Design Read 1Mb log files from client machines

In real world, you write log files out locally, and some task or process reads through them line by line, chunking/batching it and send it off as a request. You then catch it in a distributed queue and process into whatever form you want. Imagine "design splunk" or "design datadog". The conceptual idea is logs as event streams.

The log on the client is then rotated or deleted by the service itself. This is a nice pattern because the log is append only and therefore very cheap, and allows you to write huge volumes of logs. The process that reads those logs only needs to understand that, and can run as another container aside your application. Separate resourcing too. If the log processor running locally crashes or has problems, you can just replay it back on the last found timestamp to get your logs back. If the app crashes, any unsent logs can be sent, and then allow the container to terminate. As you send batches of logs, you infuse that batch with metadata. So app name, container, etc etc.
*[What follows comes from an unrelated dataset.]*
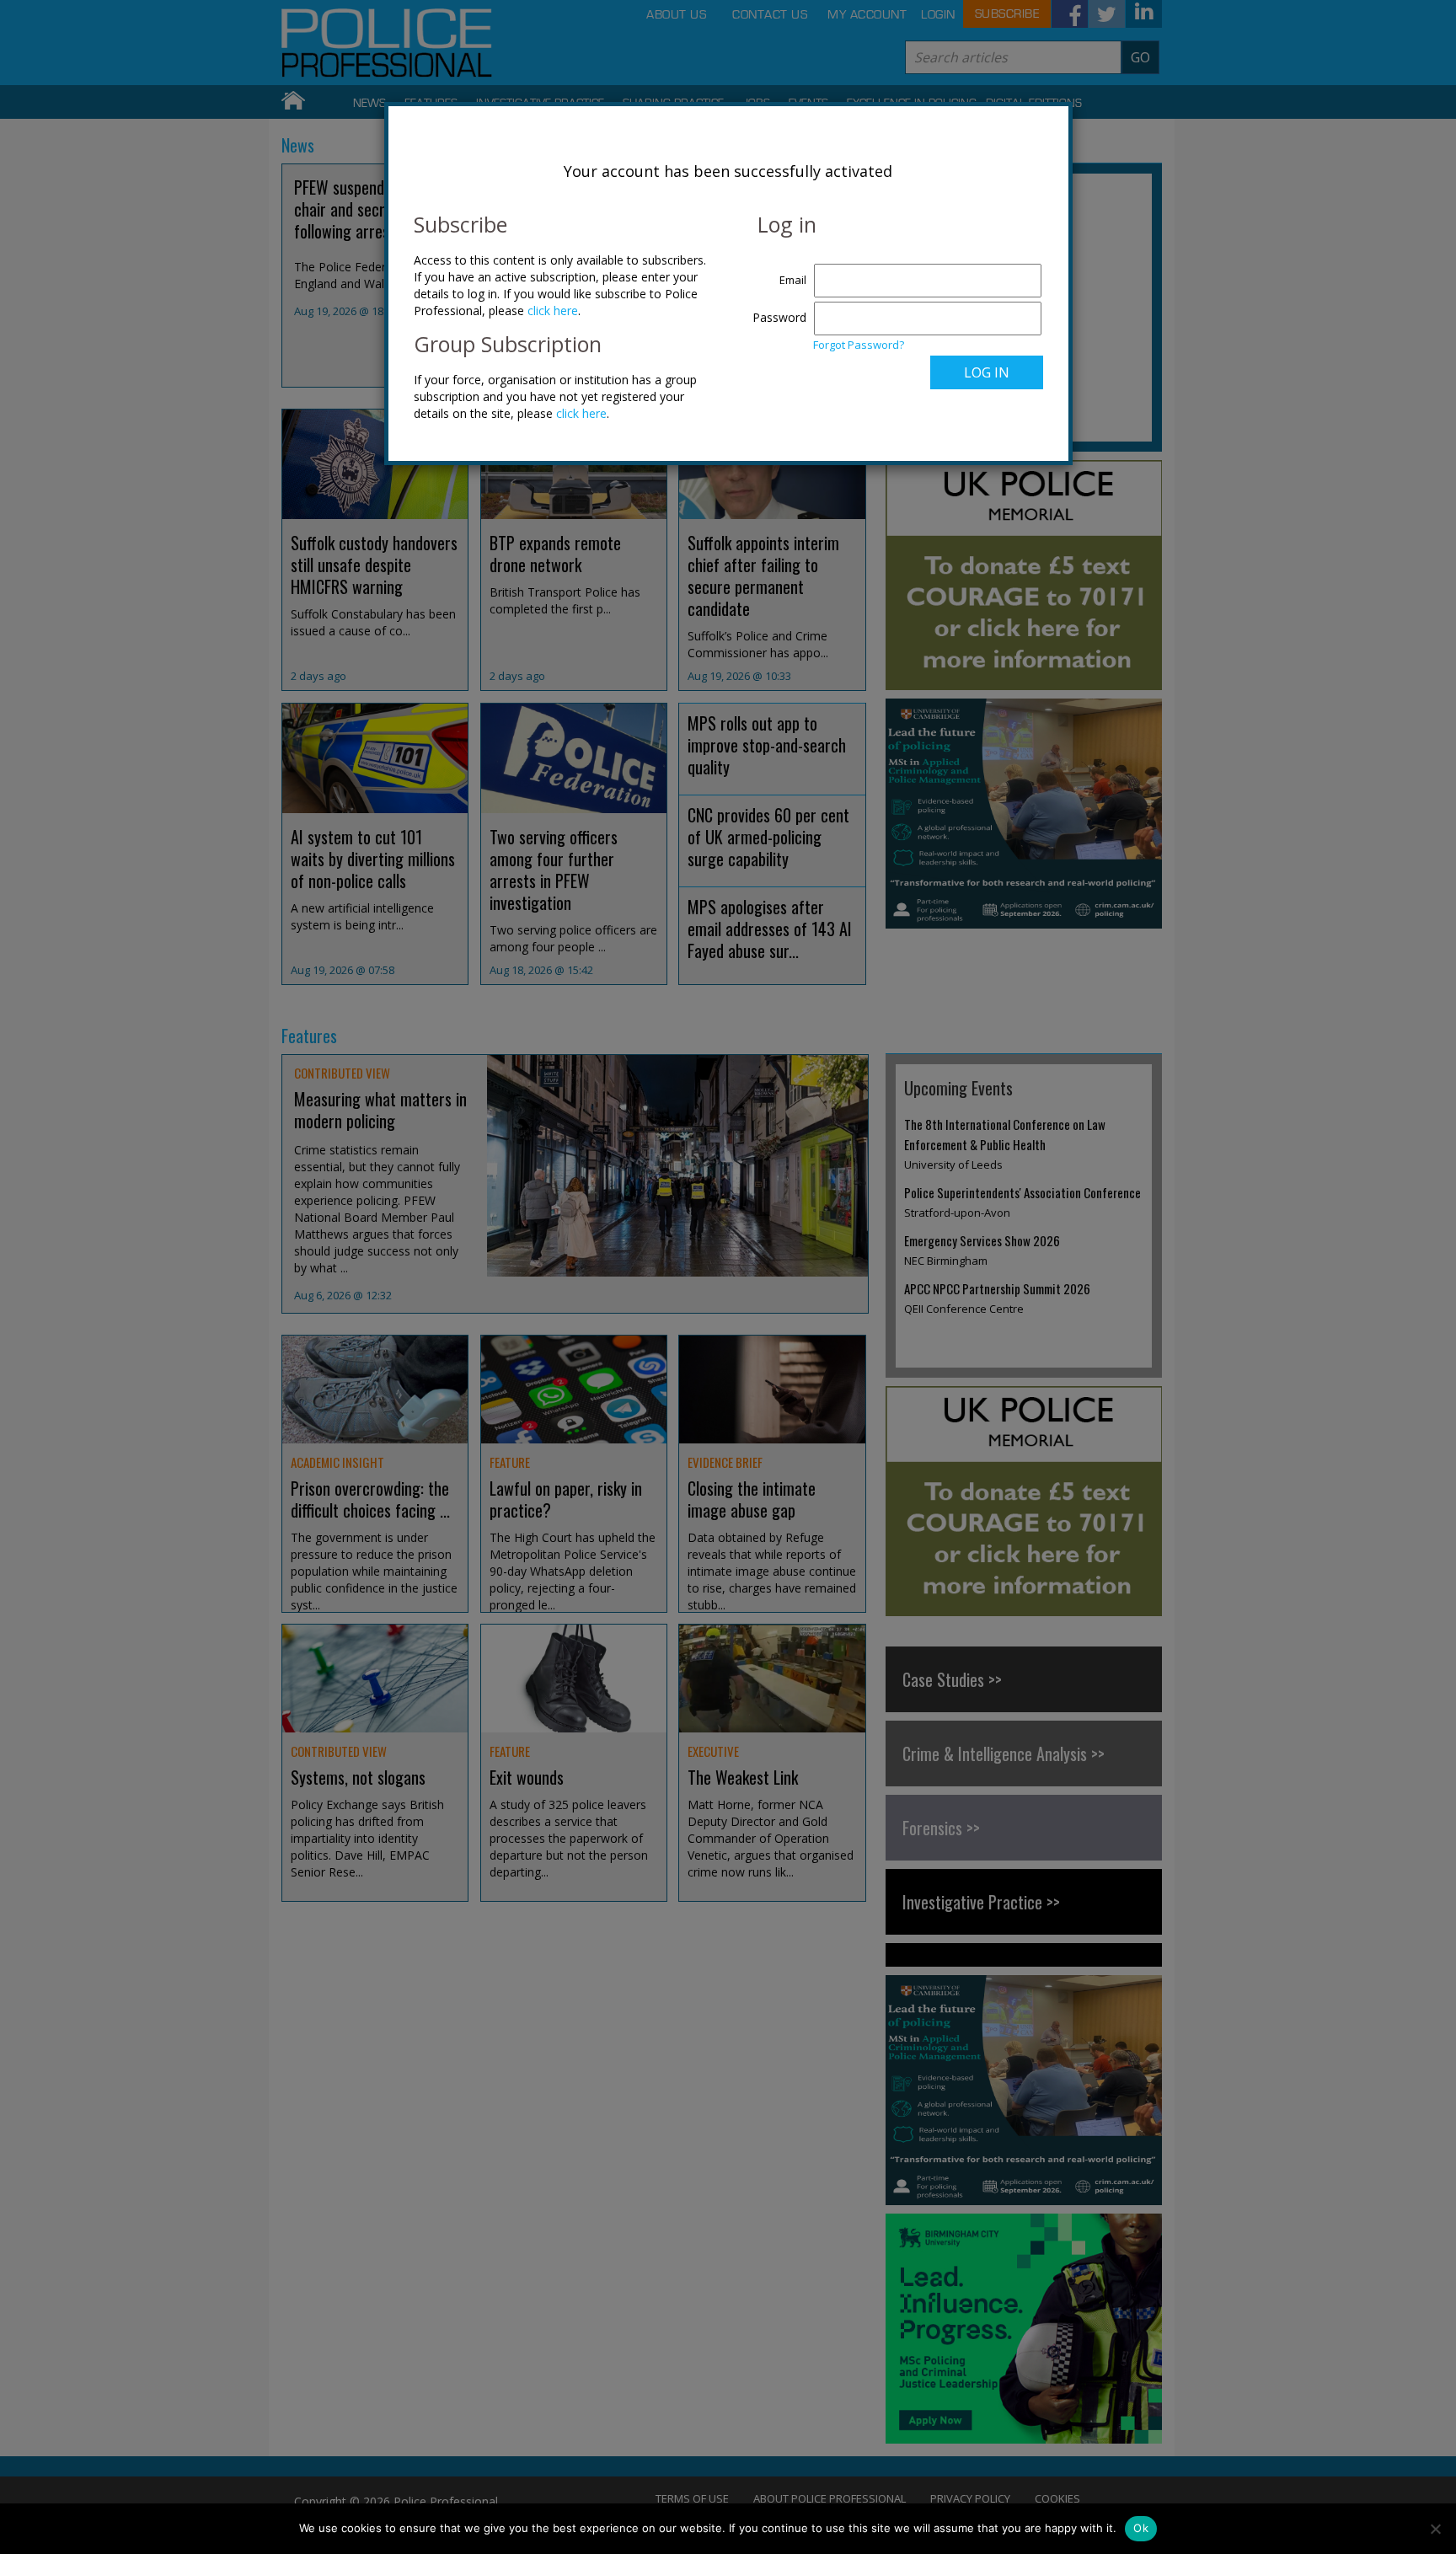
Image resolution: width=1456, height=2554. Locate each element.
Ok (1140, 2528)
Batch -> Compress -> (maybe) stream

Stream stuff is arguable, it's better to chunk and send in small fragments, overhead of maintaining the stream and stuff is complicated. Then if you're missing a fragment, you can just ask for that chunk.

Imagine running millions of container or something. Keeping all those streams open is expensive. Better to be async.

Batches (configurable) should be big enough to take advantage of compression. Like greater than 2mb for gzip.